Another telling aspect of The Artist’s skillful stylistic and narrative manipulation is its use of a cue from Bernard Herrmann’s Vertigo score in a key moment in the film. Controversy erupted when Kim Novak chose vivid language in reaction to the cue’s inclusion in the picture. The filmmakers have since noted that the piece is cited in the film’s credits. However, in doing so, they failed to address the question of why a famous selection of music from a 1958 film bearing no relation to the proceedings of The Artist was featured so prominently in the film. In response to the controversy, an Internet meme originating at IndieWire’s Press Play celebrated the diversity of potential uses of Hermann’s famous string-based track. The “Vertigoed” meme is perhaps the most useful criticism of The Artist for its implicit suggestion that the film’s self-referential nature places it on a similar level of YouTube trailer mash-ups, and the like. It offers loads of ironic wit while playfully nudging the contemporary viewer’s keen familiarity of narrative and stylistic conventions of media. But the Vertigo cue suggests that The Artist’s imitations don’t end at an explicit acknowledgement of the audience’s awareness, which is especially concerning in current light of the film’s resonance.

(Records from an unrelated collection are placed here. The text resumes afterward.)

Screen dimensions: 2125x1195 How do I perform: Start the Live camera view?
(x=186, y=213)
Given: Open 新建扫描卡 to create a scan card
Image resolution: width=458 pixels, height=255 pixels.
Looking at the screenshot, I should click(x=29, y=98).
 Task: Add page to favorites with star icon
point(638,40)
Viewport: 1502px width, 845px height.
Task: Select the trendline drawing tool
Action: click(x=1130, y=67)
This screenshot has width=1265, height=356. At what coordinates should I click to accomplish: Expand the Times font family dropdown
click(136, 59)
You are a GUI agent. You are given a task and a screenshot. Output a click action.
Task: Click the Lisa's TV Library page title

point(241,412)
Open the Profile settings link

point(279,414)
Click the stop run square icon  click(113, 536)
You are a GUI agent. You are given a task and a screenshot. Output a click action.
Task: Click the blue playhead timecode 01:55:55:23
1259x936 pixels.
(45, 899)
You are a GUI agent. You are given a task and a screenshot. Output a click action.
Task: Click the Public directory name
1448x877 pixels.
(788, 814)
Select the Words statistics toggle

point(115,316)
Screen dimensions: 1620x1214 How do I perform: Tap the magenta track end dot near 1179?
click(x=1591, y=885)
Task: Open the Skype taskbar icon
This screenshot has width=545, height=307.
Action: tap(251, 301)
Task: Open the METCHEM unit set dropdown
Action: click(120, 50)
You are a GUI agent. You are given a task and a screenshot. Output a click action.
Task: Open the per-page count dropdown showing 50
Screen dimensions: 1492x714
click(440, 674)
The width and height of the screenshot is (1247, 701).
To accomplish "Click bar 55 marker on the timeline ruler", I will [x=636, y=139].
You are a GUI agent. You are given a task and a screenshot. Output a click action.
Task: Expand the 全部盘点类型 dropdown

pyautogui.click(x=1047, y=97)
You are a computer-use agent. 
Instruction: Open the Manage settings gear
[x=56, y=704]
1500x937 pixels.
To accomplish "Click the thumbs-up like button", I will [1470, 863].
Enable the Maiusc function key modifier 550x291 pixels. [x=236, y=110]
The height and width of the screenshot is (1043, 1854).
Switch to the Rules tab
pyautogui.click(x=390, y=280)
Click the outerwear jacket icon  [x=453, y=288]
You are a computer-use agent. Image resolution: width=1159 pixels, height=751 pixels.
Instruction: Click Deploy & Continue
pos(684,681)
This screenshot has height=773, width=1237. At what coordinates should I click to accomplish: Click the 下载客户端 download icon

Through all the discord in the critical dialogue about how the film’s stylistic exercises translate to artistic value, I wonder if The Artist’s significance runs deeper than its own illusions. Some critics have noted that The Artist is benign or not meant to be taken too seriously, but these criticisms are too focused on intent and not focused enough on how the film signifies in other ways. For my part, the most important lesson I took from The Artist is an increased awareness for the uselessness of artistic intent. It may be devoid of artistic value, but it’s still worthy of critical attention. In fact, I would argue that The Artist is an interesting, even relevant film, but not for reasons intended by the filmmakers. It’s representative of today’s fractured mediascape, where even in its own domain the rules of production and spectatorship are shifting.
It’s worth noting the alternative viewpoint to The Artist’s Oscar success. This perspective generally holds that the film’s visibility will translate to contemporary audiences’ widest exposure and access to film history. Placed in this context, the broad strokes of The Artist may provide a foundation for less informed viewers to understand that the joys of cinema extend well beyond the parameters dictated by today’s purveyors of commercial desire. This may be true. Yet, for all its historical consciousness and clever meta-commentary, The Artist is much more problematic than its easy-going disposition suggests. Its haphazard gleaning and ultimate distortion of film history (epitomized by the Vertigo cue) illustrates the inherent faultiness of its premise. That it also reinforces many of the troubling realities—particularly regarding gender—that have long entrenched commercial filmmaking only articulates this point more clearly. These signs point ominously to a broader commentary simmering beneath the reflexively nostalgic surface of this listless love letter to cinema: As validation that pastiche is the currency of the digital age, The Artist may indeed be the movie of our time.